Notes: Week 04

1. Jupyter notebook

  • 1.As we have downloaded python2 and python3, there are some conflicts to run some programs when we import modules.
  • 2.We can debug step by step.It is convenient when we are writing a complicated coding.

So it is suggested to enter virtual environment before using Jupyter notebook.

Tnstall modules in terminal

pip3 install --user requests
pip3 install --user bs4
pip3 install --user lxml

Start venv

https://hupili.gitbooks.io/python-for-data-and-media-communication/content/module-jupyter.html

  • Then you will see a page http://localhost:8888/tree. (As long as you are in the virtual environment, you can go to this link to write code.)
  • A directory named 'venv' is on your desktop now. The files you put here can be run in the virtual environment by jupyter.

Tips of usage:

Q1: How to quit the last steps's situation?

A: The answer is in the picture: control+C. ( Pay attention to the text. )Then you will get the following picture.Please input y in 5 seconds.

Q2:How to quit from virtual environment?

A: input deactivate

Tab & type & help & print

There are some useful tips for you.

  • tab If we input the mypage.t, then tab, we will find there are other commands(functions),including tag_name, text and so on.

  • type to check the object. It is very useful when we write complicated codings. eg:

    a=1
    type(a)
    b="hello"
    type(b)
    

    You will get:

    int
    str
    
  • help(str.strip) to know the details.

  • print step by step to check where is the error. (In Jupyter, you can just input the variables without the function of print.)

Open a new file

  • shift+return to run the code.

2.Knowledge about HTML

The process of search engines(like Baidu)'s work

  1. Crawl web pages
  2. Store those web pages
  3. Build reverse index,which means making a relationship between the keyword and web page.
  4. Extract page-level features

Html JS css

  • HTML is a machine language of web page. Writing something in HTML means to create a web page.It is a structure of diverse tags. Those tags are in pairs,with open tag and closing tag.
  • css and JS are other languages, which is used to describe the style of the web page,such as the characters' style and colour.

Chrome Develop Console

  • It is suggested to use 'Chrome' as our browser.
  • In Chrome, option+command+i to open the Chrome develop console.
  • Click the upper left corner of the console,and you will find that by moving the mouse in the web, you can see the part in console.
  • eg:

3.Scraper

Import modules

import requests
import bs4
import csv
  • requests is a module containing diverse functions relating to the web page.

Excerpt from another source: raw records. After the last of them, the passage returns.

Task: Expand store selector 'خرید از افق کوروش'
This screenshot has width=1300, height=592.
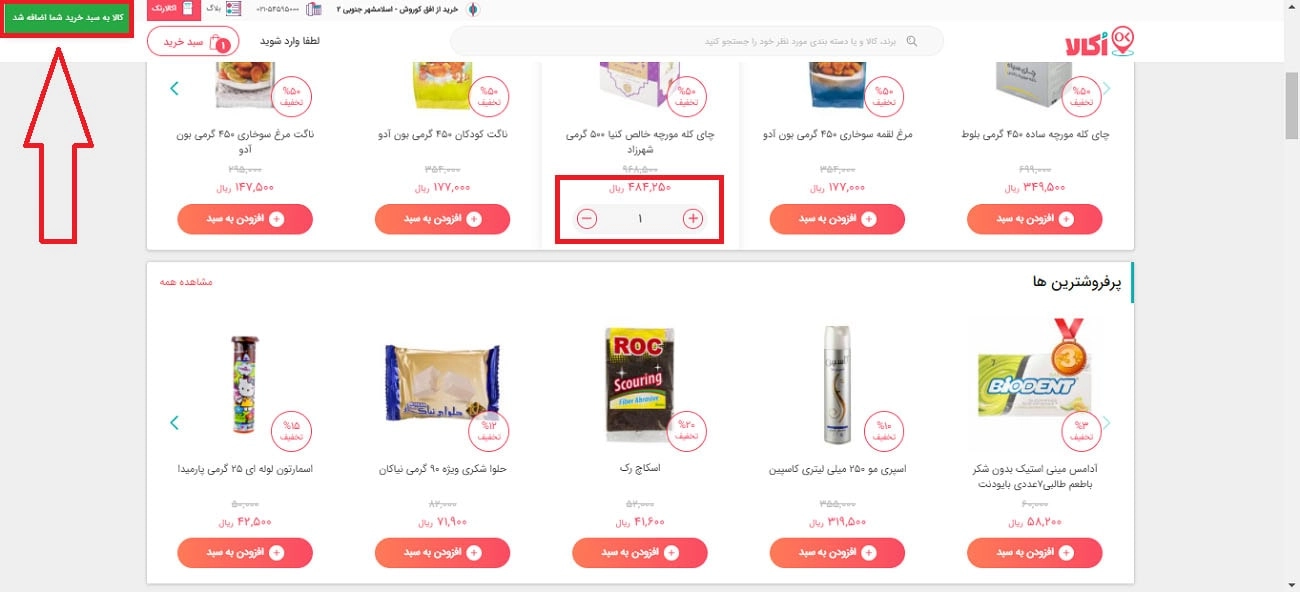Action: click(400, 9)
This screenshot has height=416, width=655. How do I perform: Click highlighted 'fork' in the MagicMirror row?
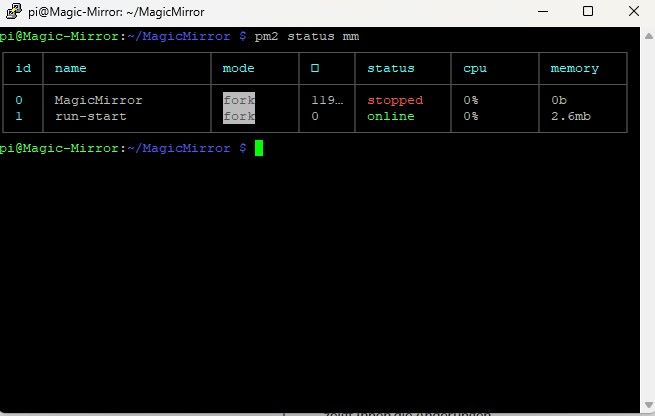(x=239, y=100)
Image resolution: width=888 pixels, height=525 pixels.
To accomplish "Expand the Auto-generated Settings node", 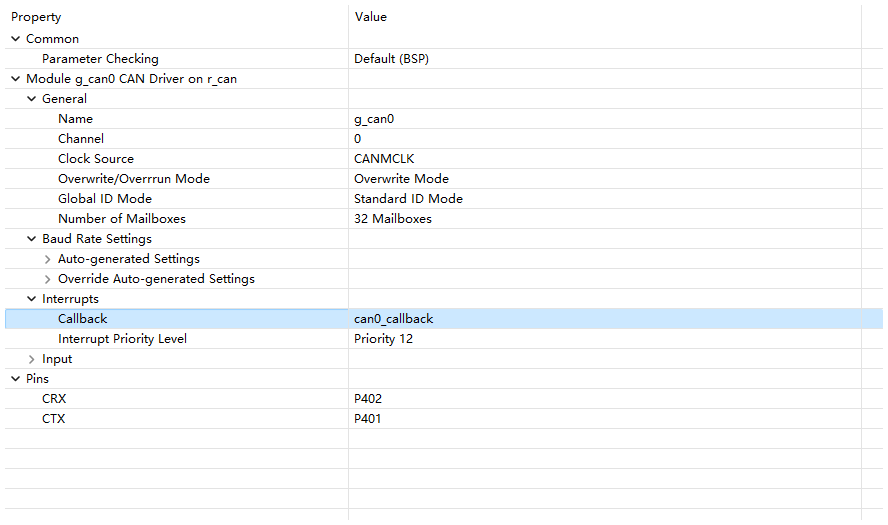I will click(47, 259).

  • bs4 is the abbreviation of BeautifulSoup4.It is used to analyse web page.

Requests + .text

r = requests.get('http://initiumlab.com/blog/20170329-trump-and-ivanka/'
r.text

It can be wrote in one line.

r = requests.get('http://initiumlab.com/blog/20170329-trump-and-ivanka/').text

  • Store the web as r, get means try to get response of that web page.

  • text means to show the text of the web page.

BeautifulSoup

from bs4 import BeautifulSoup
mypage = BeautifulSoup(r.text)
  • BeautifulSoup is to extract the web's content. It relies on certain engine to analyse. lxml is one of the engine. By default, it will choose the best engine.

  • Warning is not an error. So no need to worry at this stage.

Find + strip() to get title

h1 class="post__title" itemprop="name headline"> 特朗普父女推特解密</h1

  • Open the console, by moving the mouse you can find title is in <h1........</h1>.(see the above 'html' part.)
myh1 = mypage.find('h1')
mytitle = myh1.text
mytitle.strip()
  • find to find what we want, and output the first item.
  • find_all means output all we find.
  • strip()means delete the meaningless coding.
  • You can help(str.strip) to see the usage of strip.

Get date

<time itemprop="dateCreated" datetime="2017-03-29T....." content="2017-03-29">
                  2017-03-29
                </time>
mydate = mypage.find('time').text.strip()

Get author (Important)

Try 1:fail

myauthor = mypage.find('span')

  • It is not what we want, as there are too many 'span'.So check how many span there, and find the difference between those tags. command+f to open the search bar in console,and input 'span'.You can see, there are more than 2 'span'.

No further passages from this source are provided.